-- Page text --

BEGIN

CalMatters reports that this election season, Service Employees International Union-United Health Workers West is targeting the cities of Duarte and Inglewood, where on Nov. 8 voters will decide whether to set a   minimum wage requirement of $25 per hour for some of the lowest paid workers at private hospitals, integrated health systems and dialysis clinics. These workers include patient care technicians, janitorial staff, food service workers and aides, among others.

Union leaders are betting that local wins this November could spur a larger statewide movement. Given California’s shortage of health care workers, supporters say a pay bump may help; opponents say these proposals are too narrow to make a difference and may instead backfire.  

The union tried negotiating a statewide minimum wage with hospital leaders this summer, but that deal fell apart. And in the past, the union has pushed to raise the state’s general minimum wage, such as when it authored a $15 minimum wage measure for the statewide ballot. The union withdrew its measure when Gov. Jerry Brown signed a similar proposal into law.

Residents in a handful of other Southern California cities may have to make a decision on health care worker wages in later elections. For example, city councils in Los Angeles, Long Beach and Downey approved minimum wage hikes for health care workers at private facilities this summer. But an industry-backed campaign temporarily blocked the cities from implementing the ordinances after it collected enough signatures for a referendum. Those city councils either must repeal the ordinance or put the issue up to voters, likely in 2024.

The coalition of hospitals and clinics leading the opposition to the wage initiatives is calling the union’s proposals “deeply flawed” and the pay rate “arbitrary.” The hospital lobby and health systems across the state have poured at least $17 million into campaigns to defeat these two measures, according to campaign filings in Inglewood and Duarte. SEIU-UHW has allocated more than $1.2 million in support.

The opposition campaign’s argument to voters is that the measures are bad policy because they exclude a significant amount of health care workers in these cities. The measure applies only to private hospitals, their affiliated facilities and dialysis clinics, meaning workers employed at public hospitals would be excluded. Workers at nursing homes, private or public, are also not included in the measure.

END

-- Task objective --
Could you carry on the page text about the health care worker minimum wage measures in Duarte and Inglewood, starting after its final sentence?

Extracted data entries

BEGIN

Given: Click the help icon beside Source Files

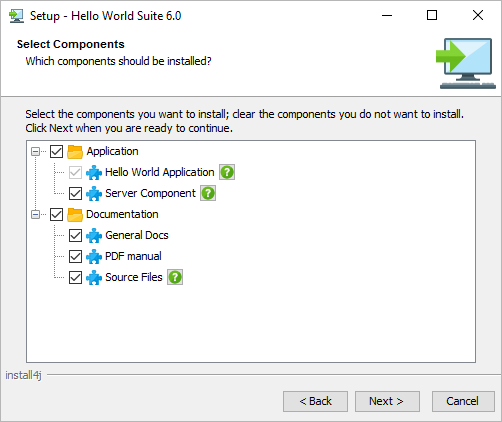Looking at the screenshot, I should [x=175, y=277].
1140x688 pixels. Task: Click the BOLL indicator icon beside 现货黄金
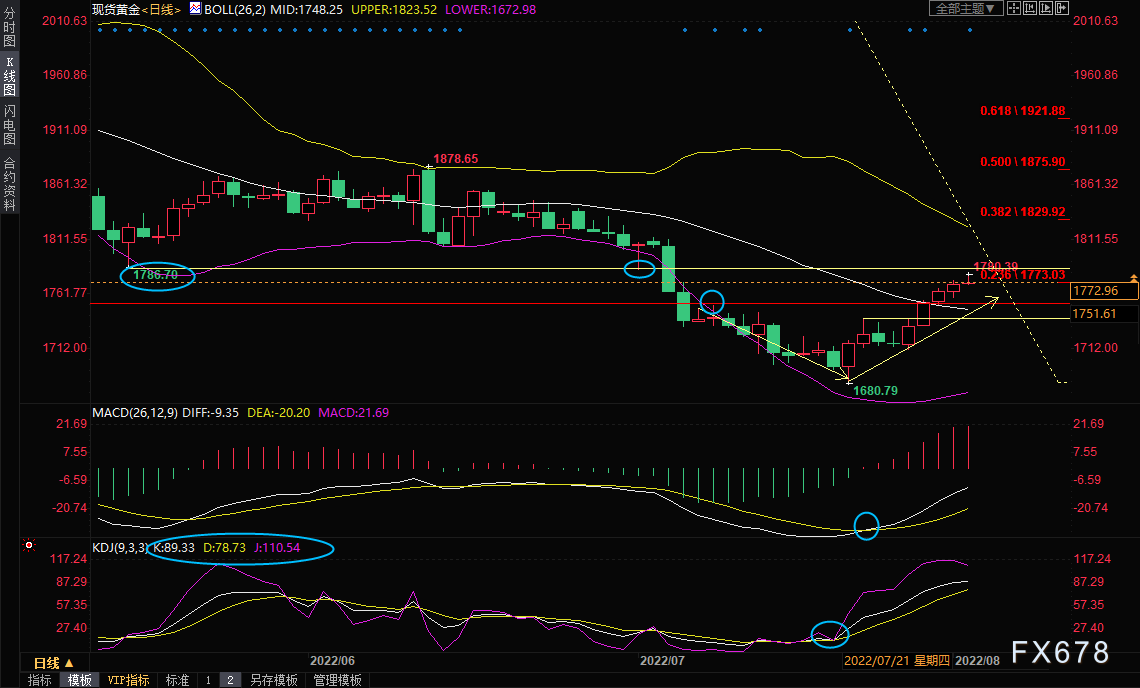pos(196,9)
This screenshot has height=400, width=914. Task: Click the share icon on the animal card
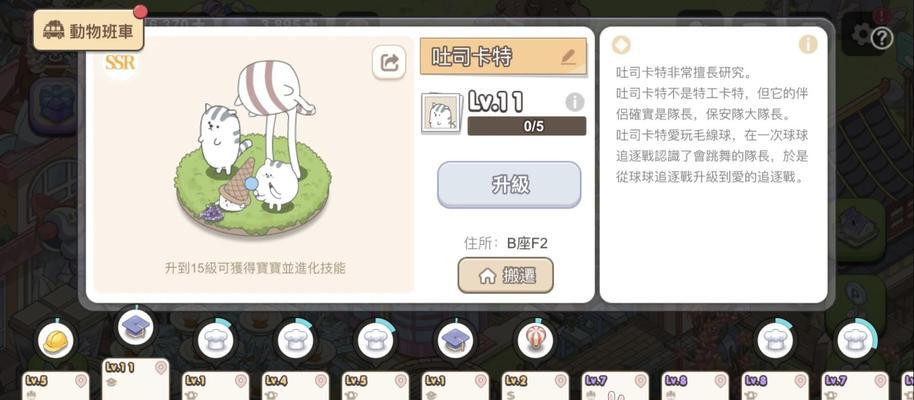tap(389, 62)
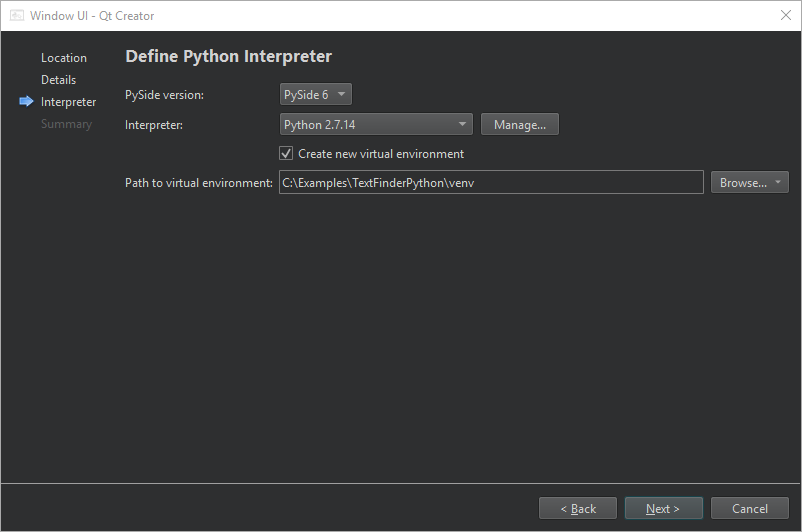
Task: Click the Qt Creator window icon in title bar
Action: coord(17,16)
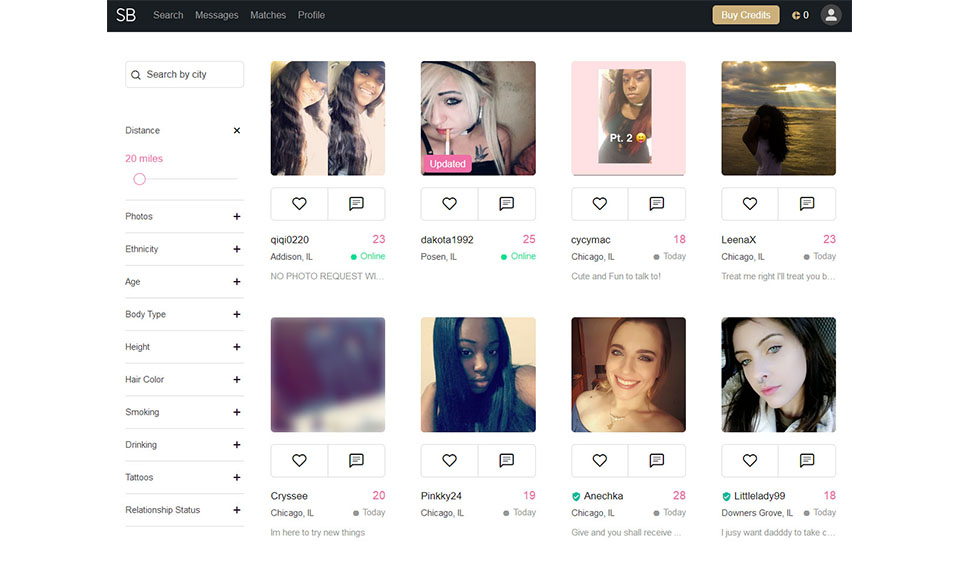Send message to LeenaX via chat icon
Image resolution: width=960 pixels, height=561 pixels.
[807, 203]
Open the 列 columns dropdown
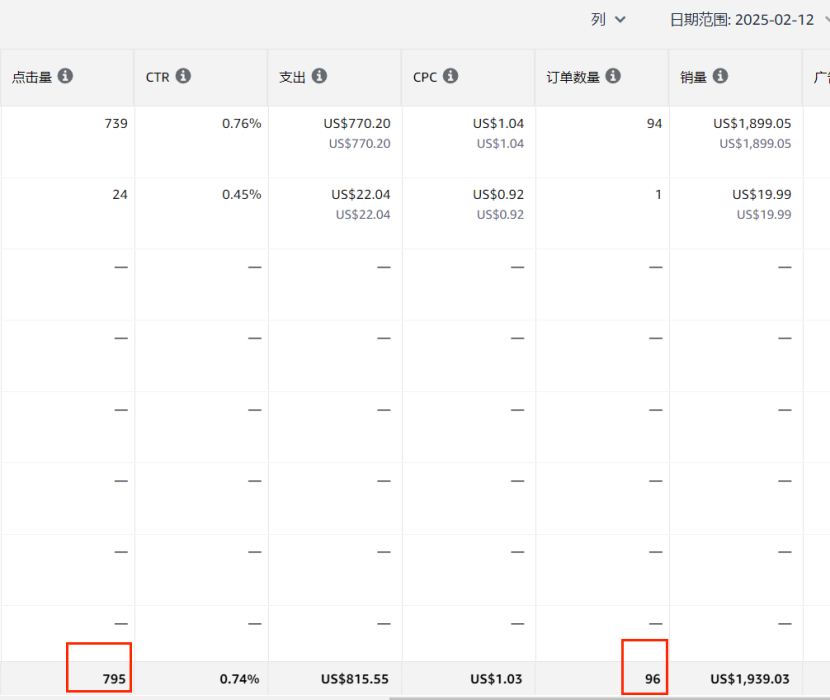The width and height of the screenshot is (830, 700). pyautogui.click(x=608, y=20)
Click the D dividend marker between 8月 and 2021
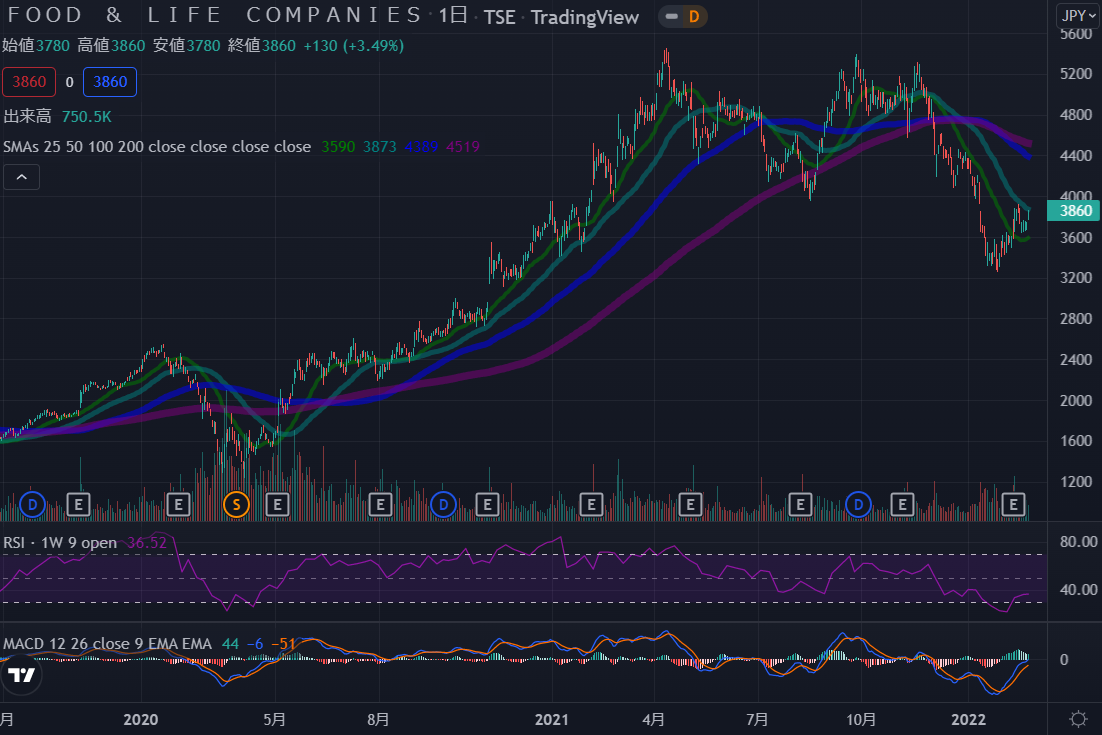 tap(443, 505)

END

-- Solved exercise --
Duarte’s Measure J would primarily apply to people employed by City of Hope, a private nonprofit hospital and cancer research center. In Inglewood, Measure HC would apply to workers at a number of dialysis clinics and Centinela Hospital Medical Center, a 362-bed facility operated by the for-profit system Prime Healthcare.

If approved, the $25 minimum wage rate could go into effect as early as December. Employers would then have to follow up with cost of living increases starting in 2024. The initiatives prohibit employers from funding the minimum wage hike by laying people off or reducing their benefits.

SEIU-UHW is also behind this year’s Proposition 29, a measure that asks voters statewide – for a third time – to decide on establishing new rules for dialysis clinics, including adding an extra medical provider on site. The union is known to routinely turn to voters and use the initiative process as a negotiating tactic. In the past, the union has proposed ballot measures and then pulled them after reaching agreements with hospital leaders.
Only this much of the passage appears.